*Consignes*:
(a) D'après l'extrait retenu, quelle somme la SARL Beaufils demande-t-elle de mettre à la charge de la société Evoléa au titre de l'article L. 761-1 du code de justice administrative ?
(b) Traduisez en anglais cette phrase de l'extrait retenu : « Par jugement n° 2100240 du 26 octobre 2023, le tribunal administratif de Clermont-Ferrand a rejeté cette demande. »
(c) Reproduisez à l'identique le passage de l'extrait retenu allant de "Vu la procédure" jusqu'à "rejeté cette demande.".

*Extrait retenu*:

Vu la procédure suivante :
Procédure contentieuse antérieure
La SARL Beaufils a demandé au tribunal administratif de Clermont-Ferrand d'annuler l'avenant n° 1 conclu entre la société coopérative d'intérêt collectif Evoléa et la société Besse Echafaudage dans le cadre du chantier de réhabilitation thermique de la résidence " Les Gâteaux " à Moulins (Allier) et de condamner la société Evoléa à lui verser une somme de 76 234,30 euros toutes taxes comprises (TTC), subsidiairement de 47 095,20 euros TTC ou de 9 600 euros TTC, au titre du préjudice subi, assortie des intérêts moratoires et de la capitalisation de ces intérêts.
Par jugement n° 2100240 du 26 octobre 2023, le tribunal administratif de Clermont-Ferrand a rejeté cette demande.
Procédure devant la cour
Par une requête et un mémoire enregistrés le 22 décembre 2023 et le 23 mai 2024, la SARL Beaufils, représentée par Me de Sigoyer, demande à la cour :
1°) d'annuler ce jugement ;
2°) d'annuler l'avenant n° 1 d'un montant de 223 200 euros hors taxe (HT) conclu entre la société coopérative d'intérêt collectif Evoléa et la société Besse Echafaudage dans le cadre du chantier de réhabilitation thermique de la résidence " Les Gâteaux " à Moulins et de condamner la société Evoléa à lui verser une somme de 47 095,20 euros toutes taxes comprises (TTC) au titre du préjudice subi, assortie des intérêts moratoires et de la capitalisation de ces intérêts à chaque échéance annuelle à compter du 29 janvier 2022 ;
3°) de mettre à la charge de la société Evoléa la somme de 5 000 euros au titre de l'article L. 761-1 du code de justice administrative.

*Lignes de données*:
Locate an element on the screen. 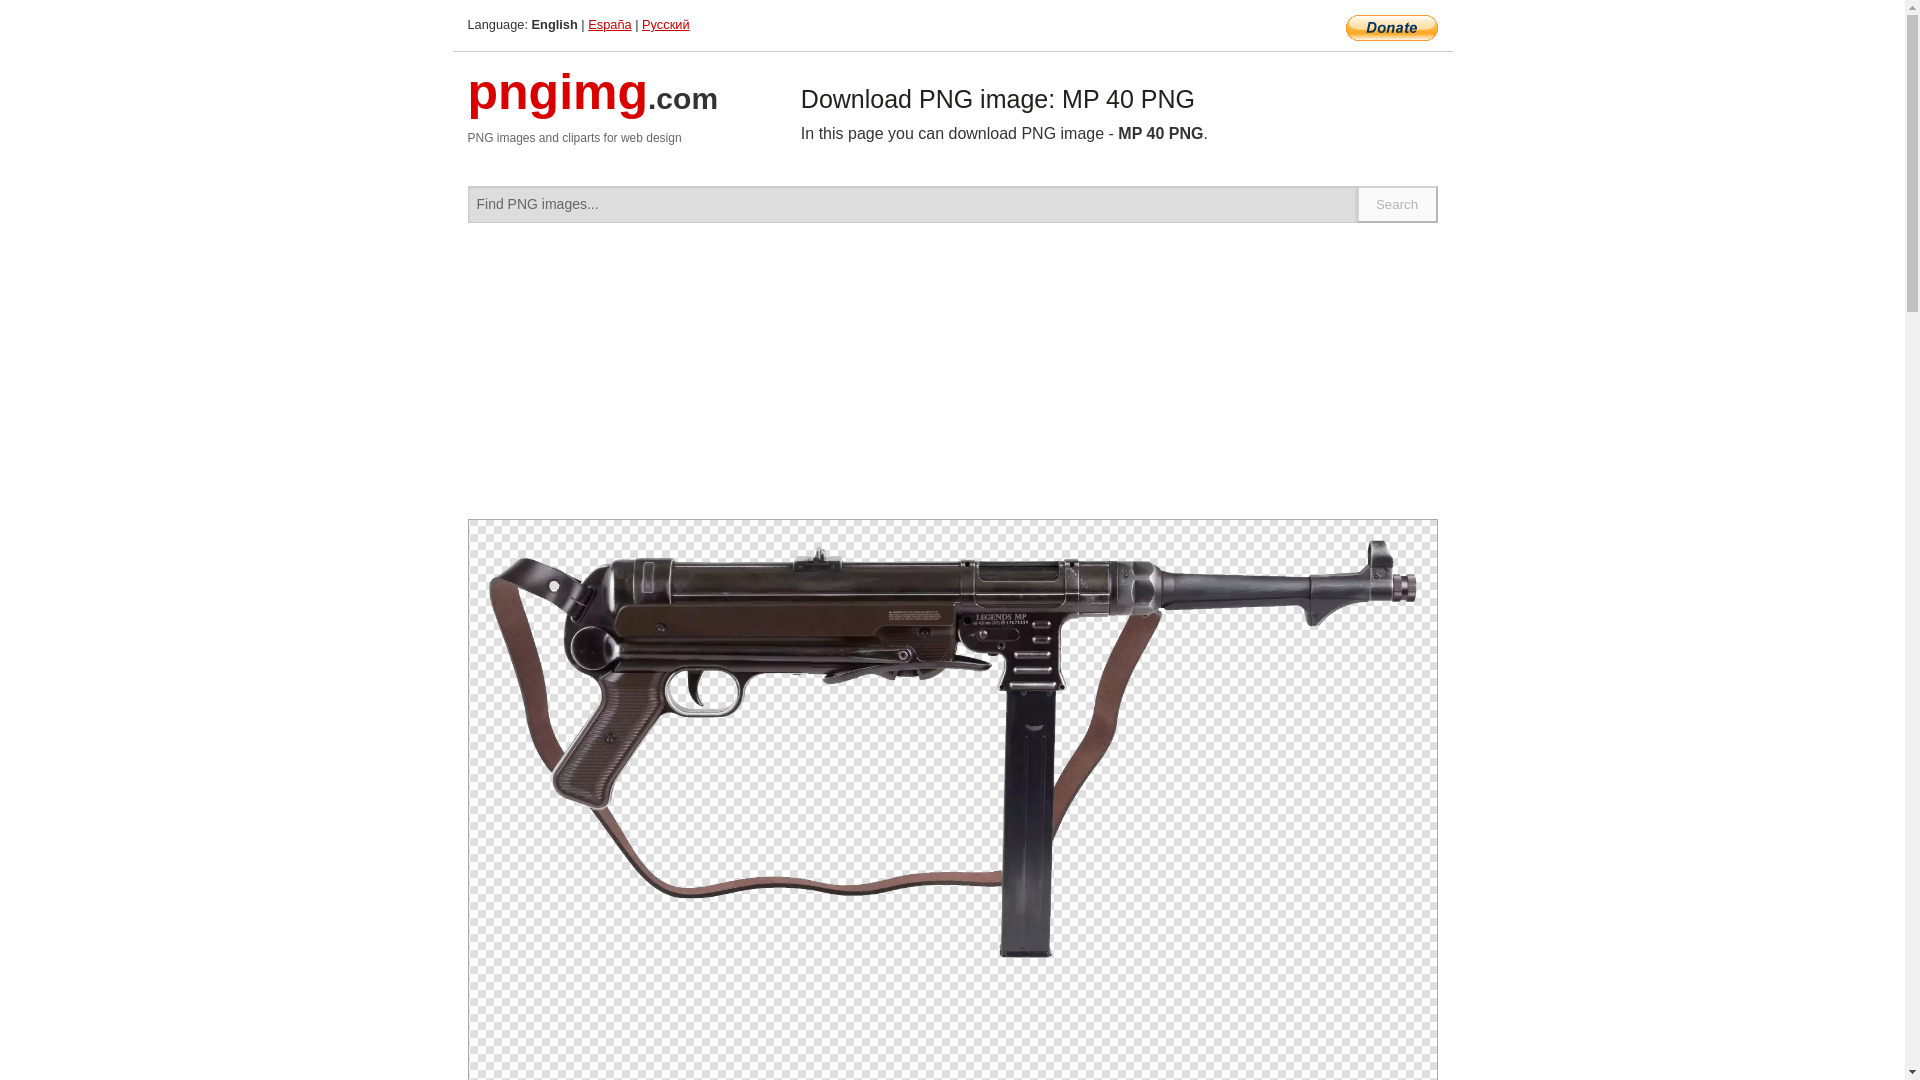  pngimg.com is located at coordinates (593, 104).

*Réponses par tâche*:
(a) 5 000 euros.

(b) By judgment No. 2100240 of October 26, 2023, the Clermont-Ferrand administrative court rejected this claim.

(c)
Vu la procédure suivante :
Procédure contentieuse antérieure
La SARL Beaufils a demandé au tribunal administratif de Clermont-Ferrand d'annuler l'avenant n° 1 conclu entre la société coopérative d'intérêt collectif Evoléa et la société Besse Echafaudage dans le cadre du chantier de réhabilitation thermique de la résidence " Les Gâteaux " à Moulins (Allier) et de condamner la société Evoléa à lui verser une somme de 76 234,30 euros toutes taxes comprises (TTC), subsidiairement de 47 095,20 euros TTC ou de 9 600 euros TTC, au titre du préjudice subi, assortie des intérêts moratoires et de la capitalisation de ces intérêts.
Par jugement n° 2100240 du 26 octobre 2023, le tribunal administratif de Clermont-Ferrand a rejeté cette demande.